[Stored data entries]
::::::::::

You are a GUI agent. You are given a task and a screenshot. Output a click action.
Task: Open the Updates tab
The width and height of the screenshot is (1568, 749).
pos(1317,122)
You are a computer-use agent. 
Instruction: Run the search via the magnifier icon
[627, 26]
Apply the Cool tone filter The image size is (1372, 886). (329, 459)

::::::::::

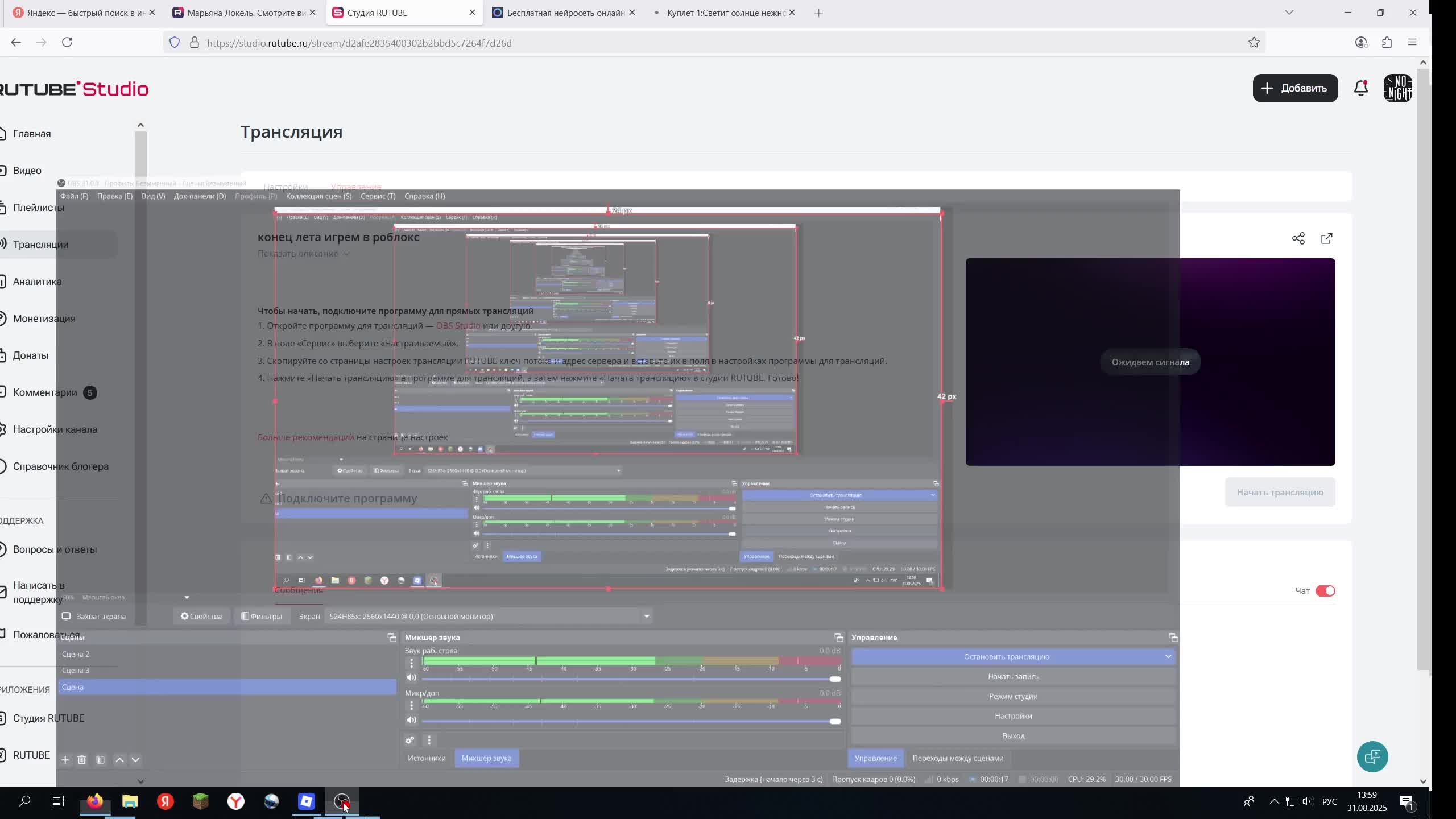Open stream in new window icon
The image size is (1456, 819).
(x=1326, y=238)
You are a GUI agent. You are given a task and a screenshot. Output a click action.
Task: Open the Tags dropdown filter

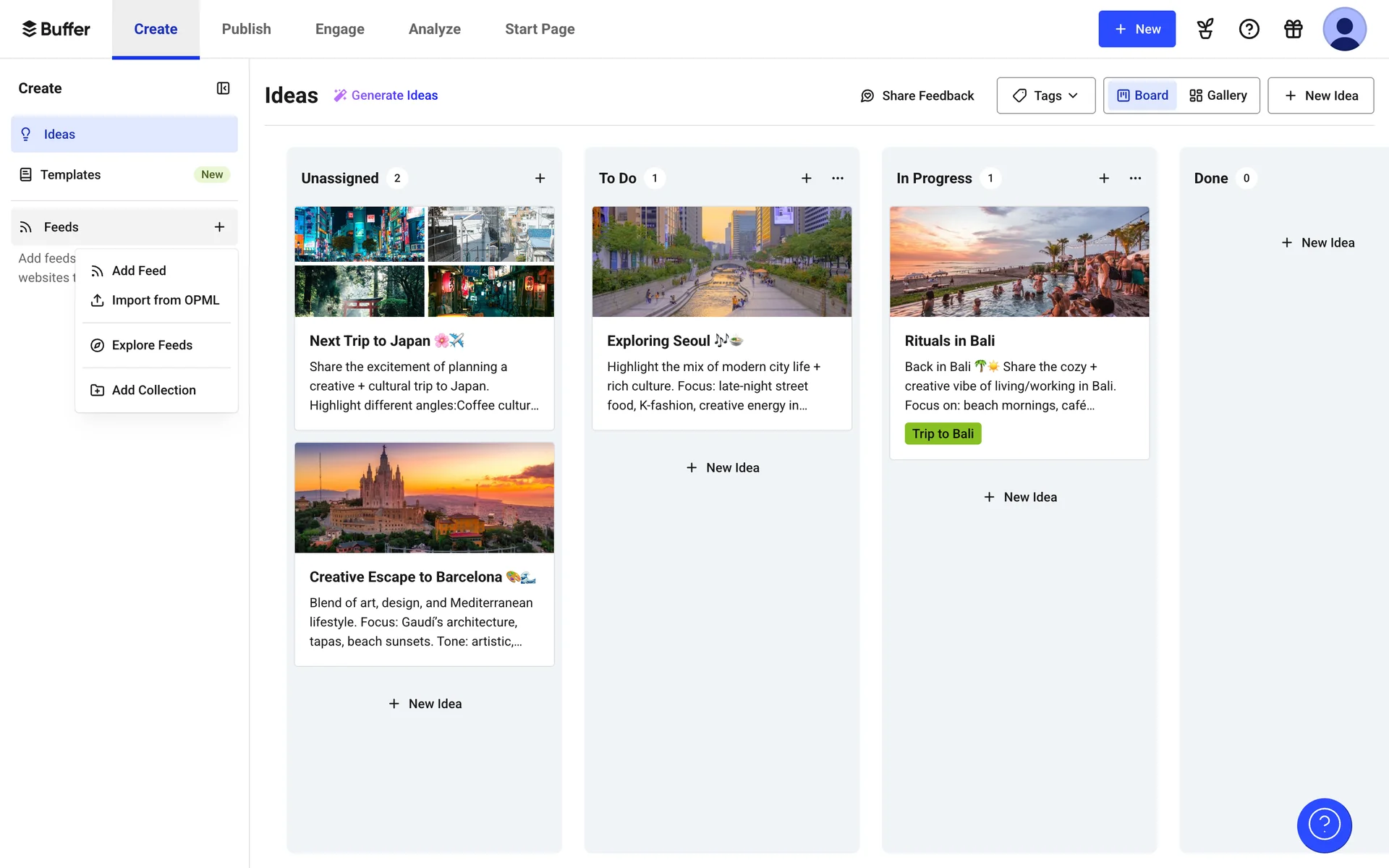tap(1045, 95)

::::::::::

## Task to complete
Take exactly the lines from the one containing "You are a computer-use agent." through the one containing "Apply the Cool" in the data above, and output them with nothing added.

## Exercise solution
You are a computer-use agent. 
Instruction: Run the search via the magnifier icon
[627, 26]
Apply the Cool tone filter The image size is (1372, 886). (329, 459)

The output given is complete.